= Extracted text =
Okay, the good news is that you did a good job cleaning your intake ports. The intake port sooting results are very good.
You definitely need a SW update on your DDE though. If you go to a dealer, make sure they don't talk you into replacing your injectors. They are most likely fine. Tell them to read SIB13-04-14.
If you want to take the drive to MI, I can do the SW update for you. Don't attempt it yourself unless you have a good power supply (not charger) with at least 50A. The procedure usually takes several hours.
In your operation reports I don't see that you did the increment wheel adaptations - you sure you did them?


----------



## spamcop01 (Oct 17, 2019)

mik325tds said:


> In your operation reports I don't see that you did the increment wheel adaptations - you sure you did them?


Thx, Michael! Yes, I've executed the wheel adaptations reset multiple times and every time it says it's been successful. If I knew the proper steps within ISTA, I'd generate an ops report every time, but I'm still not sure how I even got the one I uploaded. As I said, I don't even know how to gracefully get out of it half the time. It's not a very intuitive tool.

= Records =

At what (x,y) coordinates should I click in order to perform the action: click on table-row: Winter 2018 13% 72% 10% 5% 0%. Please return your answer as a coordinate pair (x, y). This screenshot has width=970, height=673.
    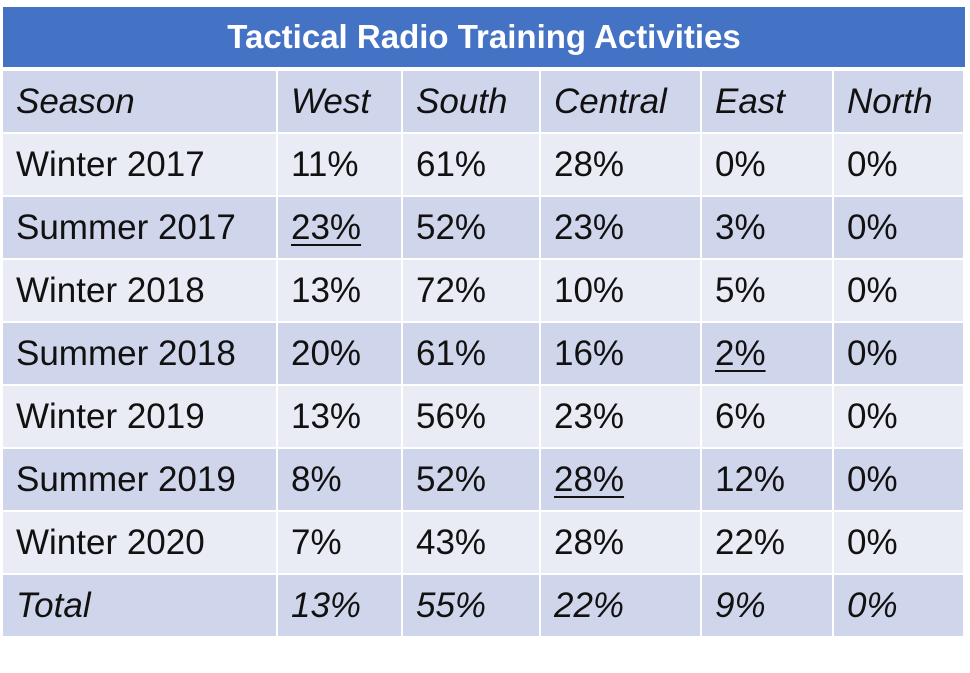
    Looking at the image, I should click on (484, 292).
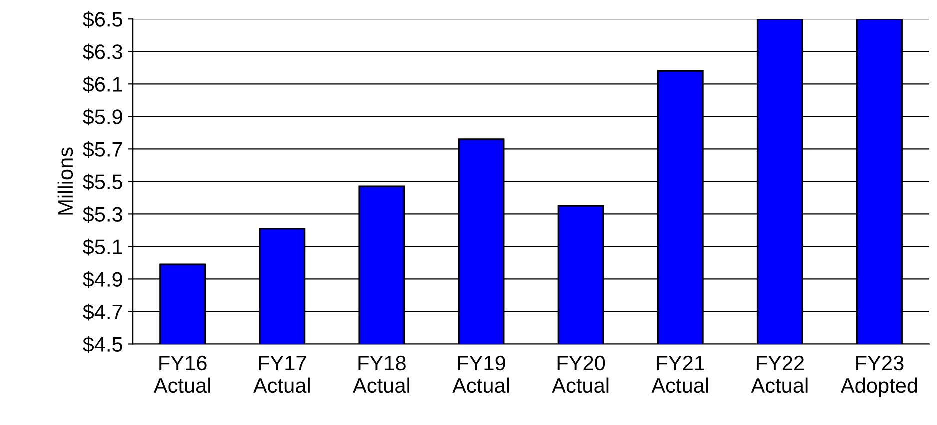 The width and height of the screenshot is (937, 425). What do you see at coordinates (102, 215) in the screenshot?
I see `y-tick-label: $5.3` at bounding box center [102, 215].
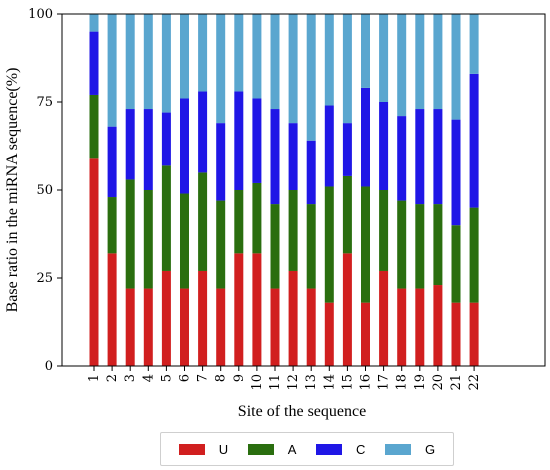 The width and height of the screenshot is (550, 470). Describe the element at coordinates (130, 378) in the screenshot. I see `x-tick-label: 3` at that location.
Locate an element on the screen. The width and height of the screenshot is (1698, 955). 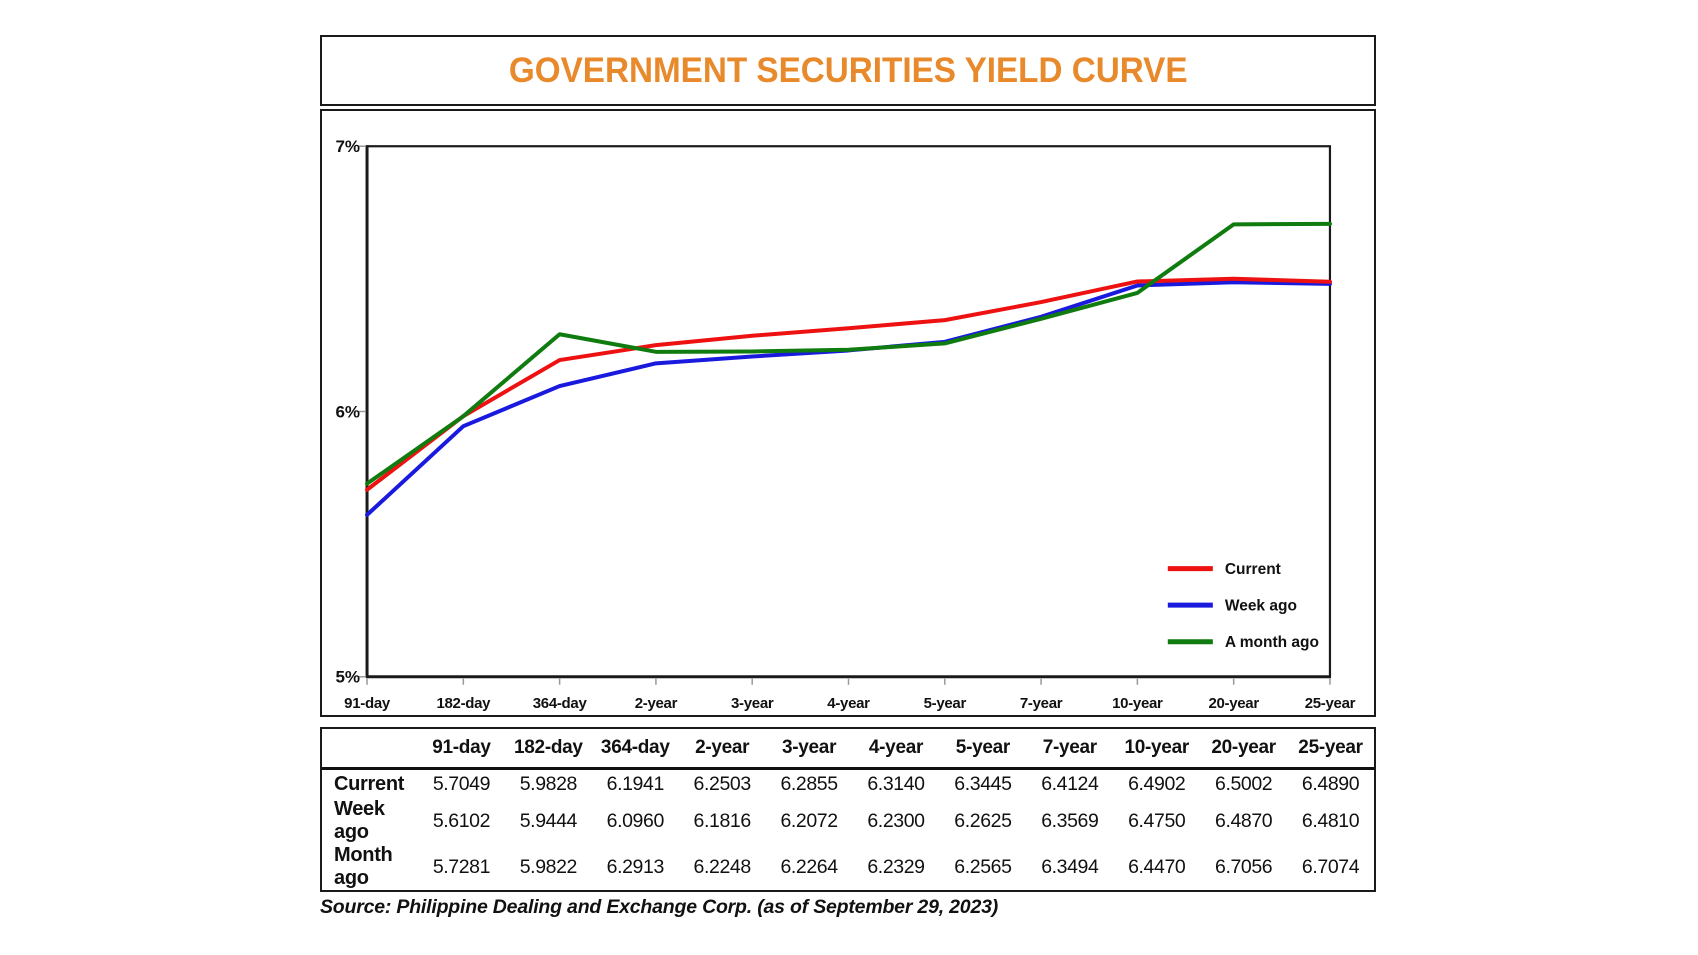
table-cell: 6.2248 is located at coordinates (722, 866).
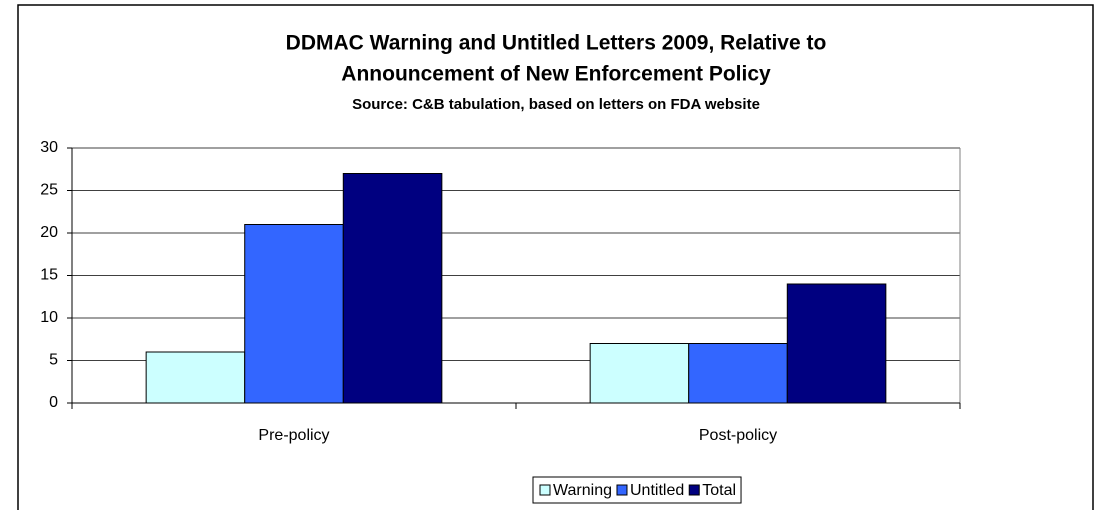 This screenshot has height=510, width=1099. What do you see at coordinates (49, 190) in the screenshot?
I see `y-tick-label: 25` at bounding box center [49, 190].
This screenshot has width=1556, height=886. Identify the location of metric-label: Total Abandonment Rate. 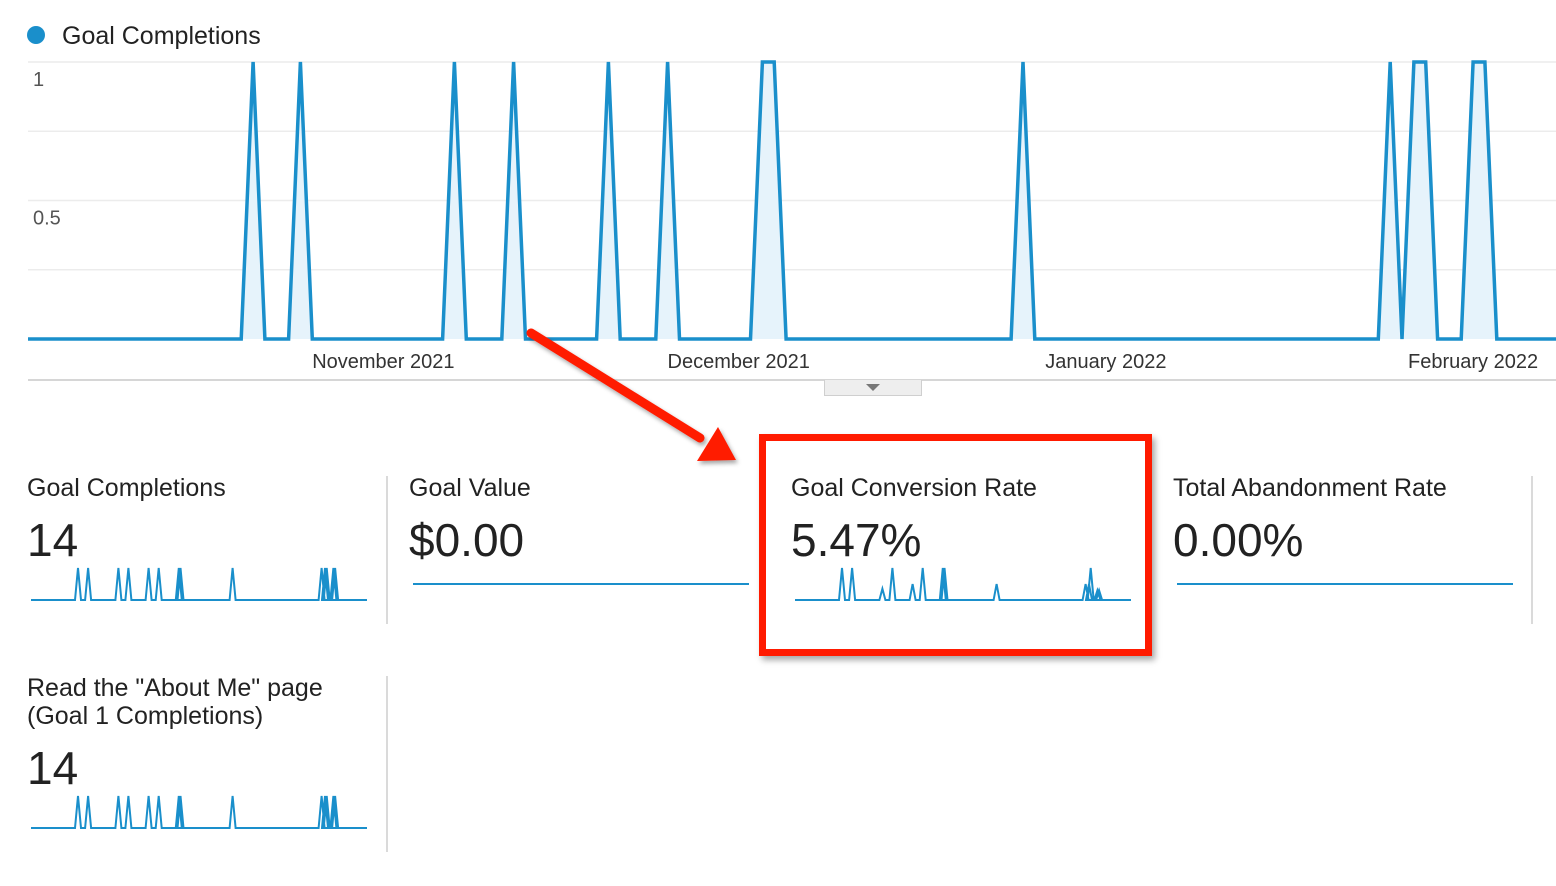
(1310, 488).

= What you will do =
**1)** Output everything in the rows from the start down through the line containing "Looking at the" as a JSON list of strings, one string per line, with blank lines dropped and the pictures left out.
**2)** Write what comes next in the forum thread about the diesel engine software update, picking up after its final sentence.
The rows have no connection to the forum thread about the diesel engine software update.

= Outputs in order =
**1)**
[
  "At what (x,y) coordinates should I click in order to perform the action: click on table-row: Winter 2018 13% 72% 10% 5% 0%. Please return your answer as a coordinate pair (x, y). This screenshot has width=970, height=673.",
  "    Looking at the image, I should click on (484, 292)."
]

**2)**
Thx for the offer, but that's a pretty long road-trip.  Can indy shops do this work or would you recommend sticking with a dealer? Also, what specific service do I ask for? For example, can I ask just for a DDE SW update or do I need a full integration level upgrade?

One other thing: in your note you metioned SIB13-04-14. In there it says "Target integration (new): E89X-14-11-501" which is what I'm on. But I still need a newer one, right?


----------



## mik325tds (May 29, 2020)

spamcop01 said:


> Thx, Michael! Yes, I've executed the wheel adaptations reset multiple times and every time it says it's been successful. If I knew the proper steps within ISTA, I'd generate an ops report every time, but I'm still not sure how I even got the one I uploaded. As I said, I don't even know how to gracefully get out of it half the time. It's not a very intuitive tool.
> 
> Thx for the offer, but that's a pretty long road-trip.  Can indy shops do this work or would you recommend sticking with a dealer? Also, what specific service do I ask for? For example, can I ask just for a DDE SW update or do I need a full integration level upgrade?
> 
> One other thing: in your note you metioned SIB13-04-14. In there it says "Target integration (new): E89X-14-11-501" which is what I'm on. But I still need a newer one, right?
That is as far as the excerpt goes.